__WORK TO COMPLETE__: Your answer should contain every line of the records, transcribed word for word.

__DATA TO EXAMINE__:
□ □ □ □ □
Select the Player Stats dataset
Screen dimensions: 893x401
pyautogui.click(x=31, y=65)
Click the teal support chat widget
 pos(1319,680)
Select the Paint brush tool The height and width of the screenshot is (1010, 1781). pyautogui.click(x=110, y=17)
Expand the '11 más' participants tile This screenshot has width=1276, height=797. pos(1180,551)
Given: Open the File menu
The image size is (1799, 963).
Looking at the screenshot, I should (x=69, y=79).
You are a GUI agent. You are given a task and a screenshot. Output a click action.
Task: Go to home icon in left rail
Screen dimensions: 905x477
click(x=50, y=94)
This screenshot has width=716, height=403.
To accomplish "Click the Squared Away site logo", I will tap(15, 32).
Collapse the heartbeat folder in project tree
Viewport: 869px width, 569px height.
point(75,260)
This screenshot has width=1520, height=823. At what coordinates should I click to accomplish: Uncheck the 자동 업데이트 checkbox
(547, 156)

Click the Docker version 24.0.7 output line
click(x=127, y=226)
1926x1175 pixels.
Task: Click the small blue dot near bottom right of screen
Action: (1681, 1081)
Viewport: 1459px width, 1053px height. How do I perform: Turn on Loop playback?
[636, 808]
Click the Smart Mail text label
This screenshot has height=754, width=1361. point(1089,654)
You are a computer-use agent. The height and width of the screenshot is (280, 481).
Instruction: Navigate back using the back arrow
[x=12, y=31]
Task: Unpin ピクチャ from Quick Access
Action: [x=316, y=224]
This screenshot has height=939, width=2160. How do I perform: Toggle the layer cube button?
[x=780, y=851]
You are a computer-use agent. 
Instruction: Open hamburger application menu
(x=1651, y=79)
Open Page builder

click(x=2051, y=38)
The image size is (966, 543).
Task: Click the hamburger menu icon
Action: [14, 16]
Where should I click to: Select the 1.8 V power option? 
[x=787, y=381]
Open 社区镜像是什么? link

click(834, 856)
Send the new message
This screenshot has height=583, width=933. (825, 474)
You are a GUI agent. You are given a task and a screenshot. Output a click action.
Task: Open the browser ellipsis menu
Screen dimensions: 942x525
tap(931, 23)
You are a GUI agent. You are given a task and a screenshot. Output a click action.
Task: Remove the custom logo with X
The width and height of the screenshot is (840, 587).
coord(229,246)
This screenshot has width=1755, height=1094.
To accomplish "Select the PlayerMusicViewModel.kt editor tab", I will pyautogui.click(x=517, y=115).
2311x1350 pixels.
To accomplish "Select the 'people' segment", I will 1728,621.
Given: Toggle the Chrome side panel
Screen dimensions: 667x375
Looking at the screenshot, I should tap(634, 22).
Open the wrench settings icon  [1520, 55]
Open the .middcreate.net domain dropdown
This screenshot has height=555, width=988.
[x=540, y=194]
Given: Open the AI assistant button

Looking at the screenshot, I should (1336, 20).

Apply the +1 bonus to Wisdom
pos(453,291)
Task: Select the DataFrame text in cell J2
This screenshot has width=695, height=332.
□ □ □ □ □
__SOLUTION__:
Select the Player Stats dataset
Screen dimensions: 893x401
pyautogui.click(x=31, y=65)
Click the teal support chat widget
 pos(1319,680)
Select the Paint brush tool The height and width of the screenshot is (1010, 1781). pyautogui.click(x=110, y=17)
Expand the '11 más' participants tile This screenshot has width=1276, height=797. pos(1180,551)
Given: Open the File menu
The image size is (1799, 963).
Looking at the screenshot, I should (x=69, y=79).
You are a GUI agent. You are given a task and a screenshot. Output a click action.
Task: Go to home icon in left rail
Screen dimensions: 905x477
click(x=50, y=94)
This screenshot has width=716, height=403.
To accomplish "Click the Squared Away site logo", I will tap(15, 32).
Collapse the heartbeat folder in project tree
Viewport: 869px width, 569px height.
point(75,260)
This screenshot has width=1520, height=823. At what coordinates should I click to accomplish: Uncheck the 자동 업데이트 checkbox
(547, 156)

Click the Docker version 24.0.7 output line
click(x=127, y=226)
1926x1175 pixels.
Task: Click the small blue dot near bottom right of screen
Action: (1681, 1081)
Viewport: 1459px width, 1053px height. How do I perform: Turn on Loop playback?
[636, 808]
Click the Smart Mail text label
This screenshot has height=754, width=1361. point(1089,654)
You are a computer-use agent. The height and width of the screenshot is (280, 481).
Instruction: Navigate back using the back arrow
[x=12, y=31]
Task: Unpin ピクチャ from Quick Access
Action: [x=316, y=224]
This screenshot has height=939, width=2160. How do I perform: Toggle the layer cube button?
[x=780, y=851]
You are a computer-use agent. 
Instruction: Open hamburger application menu
(x=1651, y=79)
Open Page builder

click(x=2051, y=38)
The image size is (966, 543).
Task: Click the hamburger menu icon
Action: [14, 16]
Where should I click to: Select the 1.8 V power option? 
[x=787, y=381]
Open 社区镜像是什么? link

click(834, 856)
Send the new message
This screenshot has height=583, width=933. (825, 474)
You are a GUI agent. You are given a task and a screenshot. Output a click action.
Task: Open the browser ellipsis menu
Screen dimensions: 942x525
tap(931, 23)
You are a GUI agent. You are given a task and a screenshot. Output a click action.
Task: Remove the custom logo with X
The width and height of the screenshot is (840, 587).
coord(229,246)
This screenshot has width=1755, height=1094.
To accomplish "Select the PlayerMusicViewModel.kt editor tab", I will pyautogui.click(x=517, y=115).
2311x1350 pixels.
To accomplish "Select the 'people' segment", I will 1728,621.
Given: Toggle the Chrome side panel
Screen dimensions: 667x375
Looking at the screenshot, I should tap(634, 22).
Open the wrench settings icon  [1520, 55]
Open the .middcreate.net domain dropdown
This screenshot has height=555, width=988.
[x=540, y=194]
Given: Open the AI assistant button

Looking at the screenshot, I should (1336, 20).

Apply the +1 bonus to Wisdom
pos(453,291)
Task: Select the DataFrame text in cell J2
This screenshot has width=695, height=332.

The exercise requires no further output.